**About this exercise**
Omit the images and retype the records verbatim.

:::::

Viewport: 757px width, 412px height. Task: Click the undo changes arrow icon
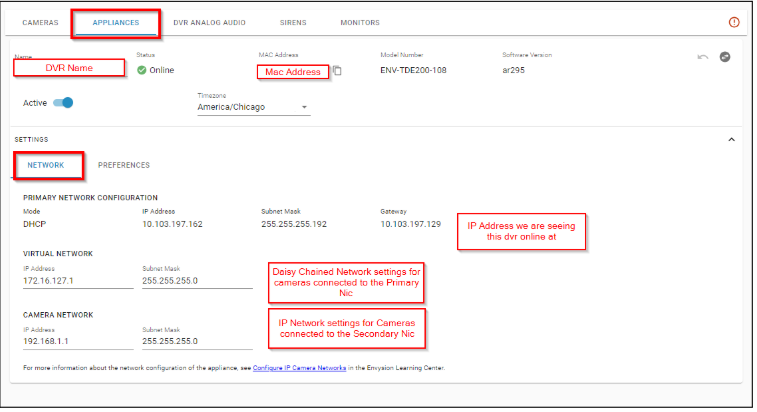coord(703,56)
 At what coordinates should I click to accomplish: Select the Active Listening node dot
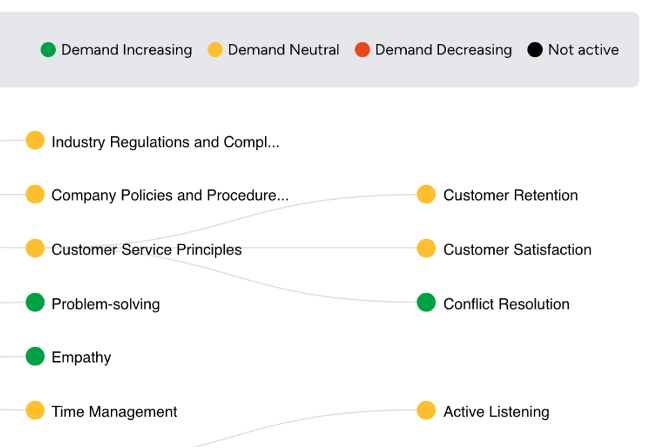tap(426, 410)
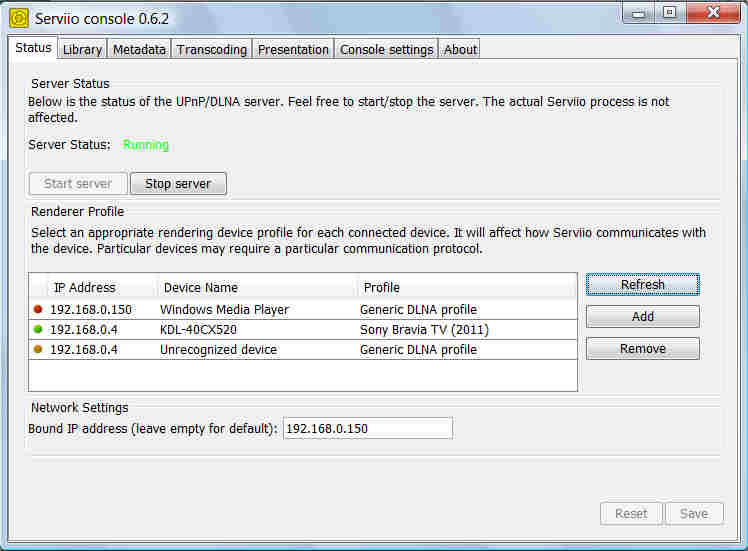The width and height of the screenshot is (748, 551).
Task: Open the Library tab
Action: pos(82,49)
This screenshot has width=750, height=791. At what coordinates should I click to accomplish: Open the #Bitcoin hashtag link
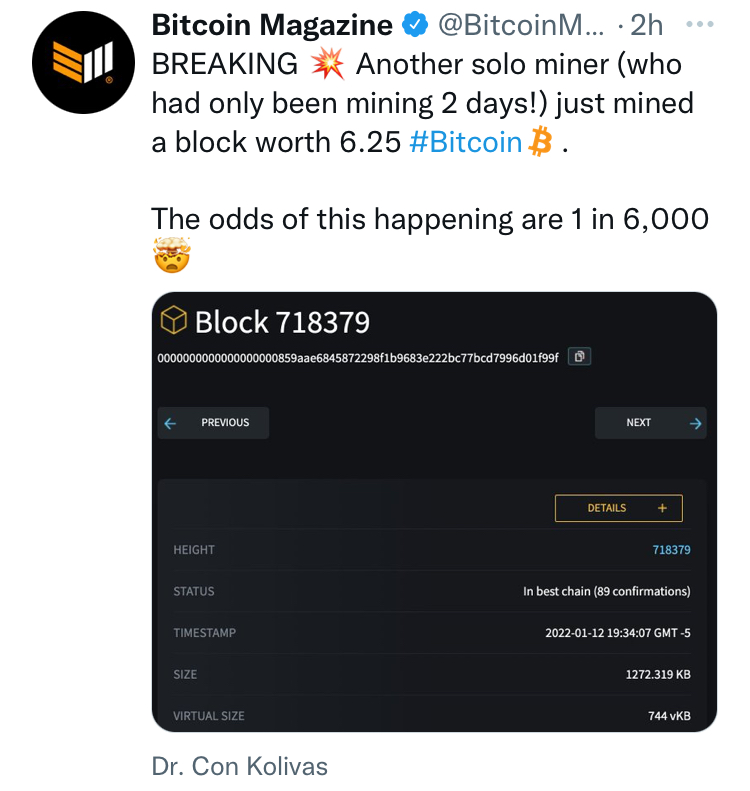pos(466,142)
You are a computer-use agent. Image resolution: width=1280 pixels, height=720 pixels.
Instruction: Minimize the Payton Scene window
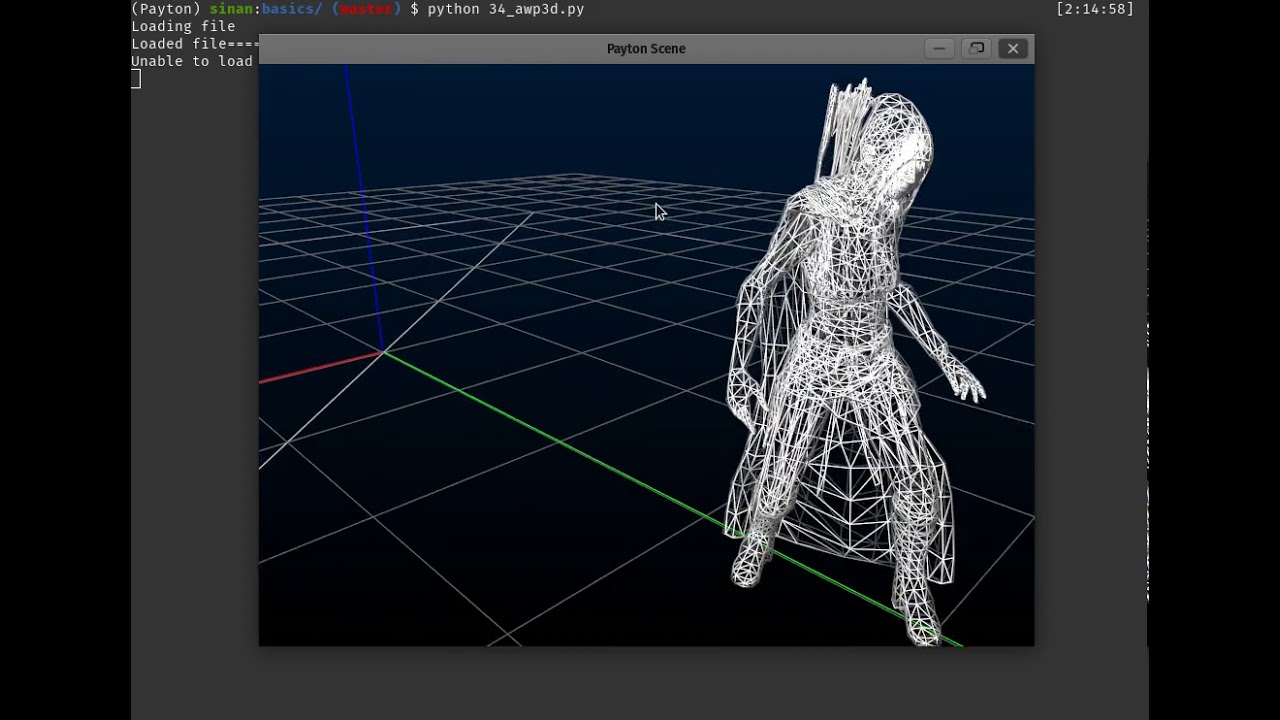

:::::

**Answer**
Viewport: 757px width, 412px height. Task: Click the undo changes arrow icon
coord(703,56)
 At what coordinates should I click to accomplish: Select the Active Listening node dot
tap(426, 410)
The width and height of the screenshot is (748, 551).
Task: Open the Library tab
Action: pos(82,49)
This screenshot has width=750, height=791. At what coordinates should I click to accomplish: Open the #Bitcoin hashtag link
pos(466,142)
You are a computer-use agent. Image resolution: width=1280 pixels, height=720 pixels.
Instruction: Minimize the Payton Scene window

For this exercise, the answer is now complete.